O controle de pragas nas lavouras de algodão depende mais de Manejo Integrado de Praga (MIP) do que de quantidade de aplicações de defensivos. Essa é a opinião do pesquisador entomologista, David Murray, do Farming Systems Institute, da Austrália. Ele apresentou o case de sucesso australiano no controle da lagarta Helicoverpa spp, que quase dizimou a produção de algodão de seu país nas décadas de 70 e 80. Murray participou da mesa-redonda sobre “Insetos no Sistema de Produção”, ocorrida no 9º Congresso Brasileiro de Algodão (CBA).
Segundo o pesquisador, a Austrália vinha perdendo a batalha contra a Helicoverpa spp e acumulando prejuízos financeiros, ambientais e sociais até ser adotado um conjunto de medidas que foi capaz de reduzir significativamente a praga no país.
“Criamos uma comissão gestora de pragas (IRMS), que desenvolveu a estratégia de manejo da resistência. A criação desse órgão foi liderada pelas indústrias de inseticidas. O governo investiu mais de dois dólares por fardo em pesquisa. O objetivo era preservar a vida útil de inseticidas de cada grupo. Foi proibido o uso de duas aplicações consecutivas de um mesmo grupo de produto. Ainda hoje, as restrições de utilização de defensivos são muito rígidas”, disse, acrescentando outro fator que ele considera fundamental para o sucesso do programa: o treinamento de pessoal que atua nesse processo.
Segundo Murray, não precisou de lei nem decreto para adesão dos cotonicultores ao plano de manejo de resistência. “Todo mundo percebia a gravidade da situação. E ainda hoje não relaxamos na vigilância e cuidados. Para tanto, fazemos revisão todo ano dos procedimentos, momento em que avaliamos a necessidade de novas restrições às classes de inseticidas”, comentou.
Apesar das rígidas medidas, o país só conseguiu baixar a um nível satisfatório a população da Helicoverpa spp nas plantações com a introdução da biotecnologia Cry1Ac, um gene modificado geneticamente, presente no algodão BT, mais resistente a insetos.

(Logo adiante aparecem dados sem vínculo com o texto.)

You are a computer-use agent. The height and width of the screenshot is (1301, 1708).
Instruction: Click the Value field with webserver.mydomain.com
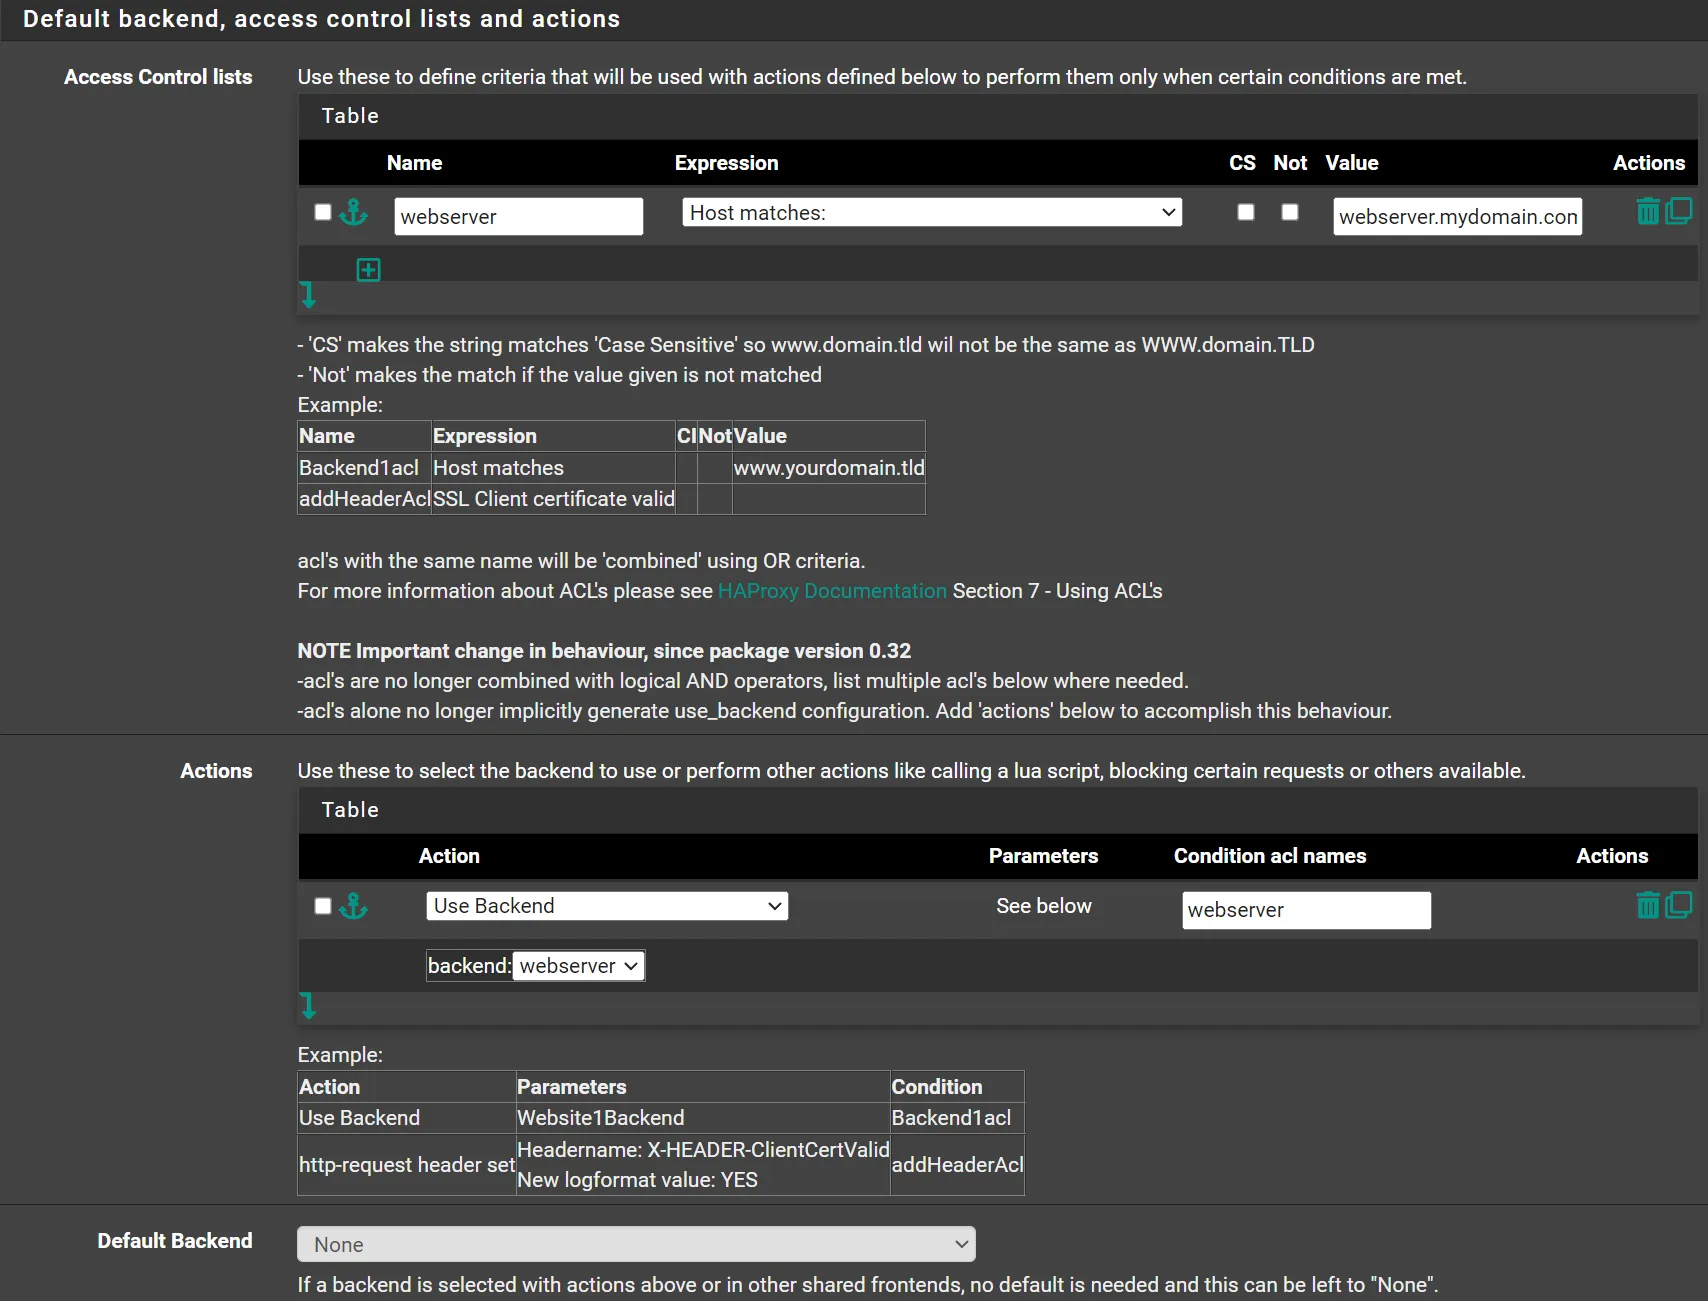[1457, 216]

Atualmente, a Austrália já utiliza a nova tecnologia no manejo de praga chamada Cry2Ab e espera outra toxina ainda mais resistente aos insetos para o futuro. No entanto, ele frisa que as toxinas são apenas um componente em todo sistema de manejo das pragas.
A experiência da Austrália demonstra que usar apenas inseticidas no controle de pragas não é eficiente nem inteligente. “É importante ficar sempre a um passo à frente senão o sistema de produção fracassa”, alerta.